Inositol hexasulphate, a casein kinase inhibitor, alters enamel formation in cultured embryonic mouse tooth germs.

Post-translational modification of enamel proteins is regulated by casein kinases (CK) and results in binding sites for calcium ions that subsequently play a key role during the initial stages of mineralization. Phosphorylation may also influence the secretion and extracellular organization of enamel proteins. Previous studies indicated that inositol hexasulphate inhibited the activity of CK-I and/or CK-II in mouse tooth germs (Torres-Quintana et al., 1998). We hypothesized that inositol hexasulphate would also inhibit the activity of the specific casein kinase(s) identified in secretory ameloblasts, and would prove useful for determination of the extent to which phosphorylation might influence the organization of enamel proteins at early stages of enamel formation. To test this hypothesis, we dissected mandibular first molars from 18-day-old mouse embryos and cultured them for 11 days in the presence of 0-0.1 mM inositol hexasulphate.
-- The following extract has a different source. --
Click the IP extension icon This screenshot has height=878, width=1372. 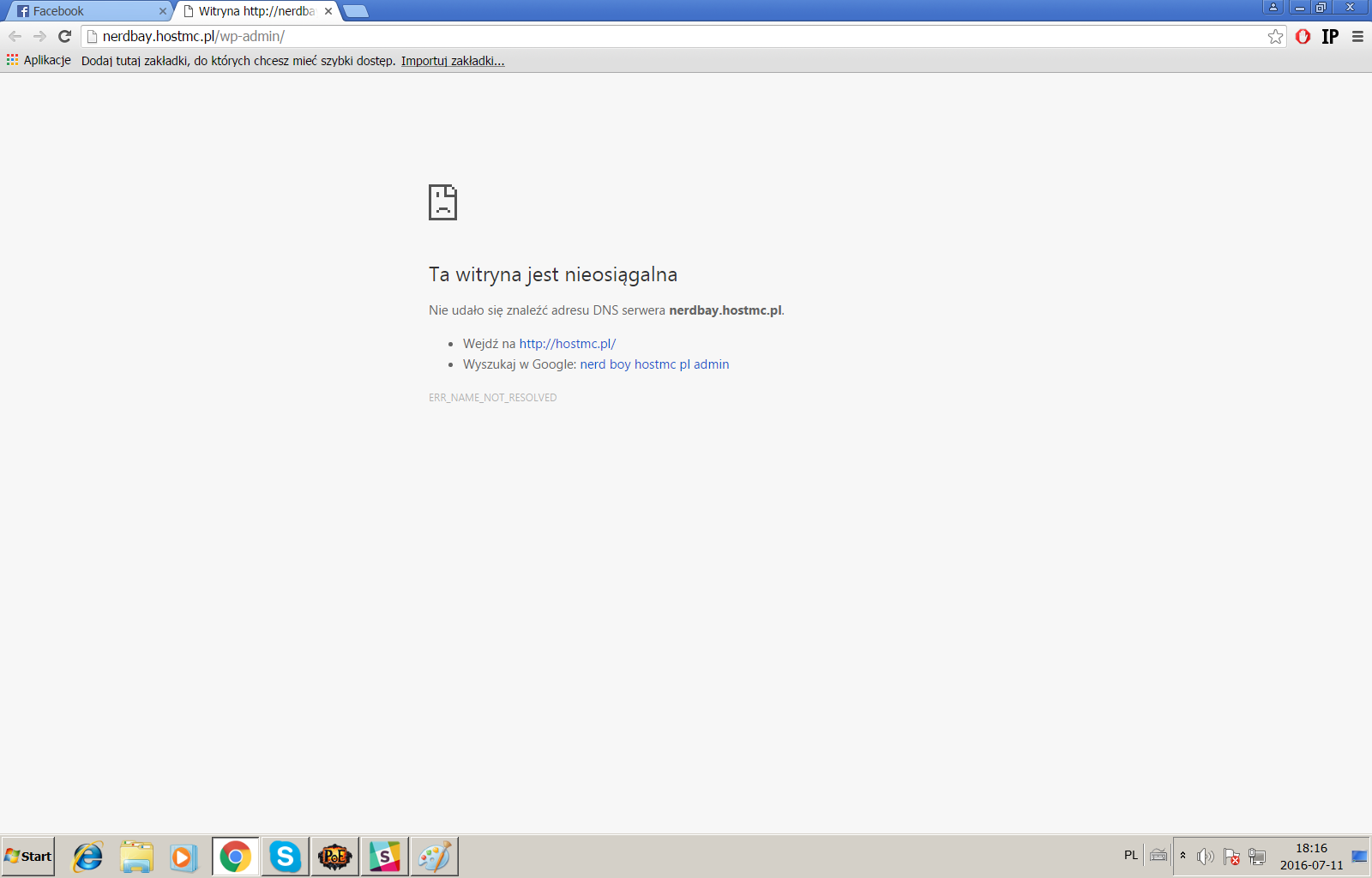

Ultastructural analysis revealed that the formation of enamel was largely impaired at an inhibitor concentration > or = 0.08 mM. Quantitative radioautographic analysis of [33P]phosphate incorporation indicated that radiolabeled phosphate normally secreted into forming enamel was retained within ameloblasts. In contrast, no significant difference was observed between control and inositol-hexasulphate-treated tooth germs when cultures were labeled with [3H]serine and [3H]proline. SDS-PAGE and Western blot analysis confirmed that while inositol hexasulphate inhibited CK-mediated phosphorylation, it did not significantly alter protein synthesis. We conclude that impairment of phosphorylation leads to intracellular accumulation of [3H]phosphate-containing material by ameloblasts. We also conclude that when non-phosphorylated enamel matrix proteins are secreted, they are either unable to form an enamel matrix that supports mineralization, or they diffuse throughout a poorly mineralized dentin.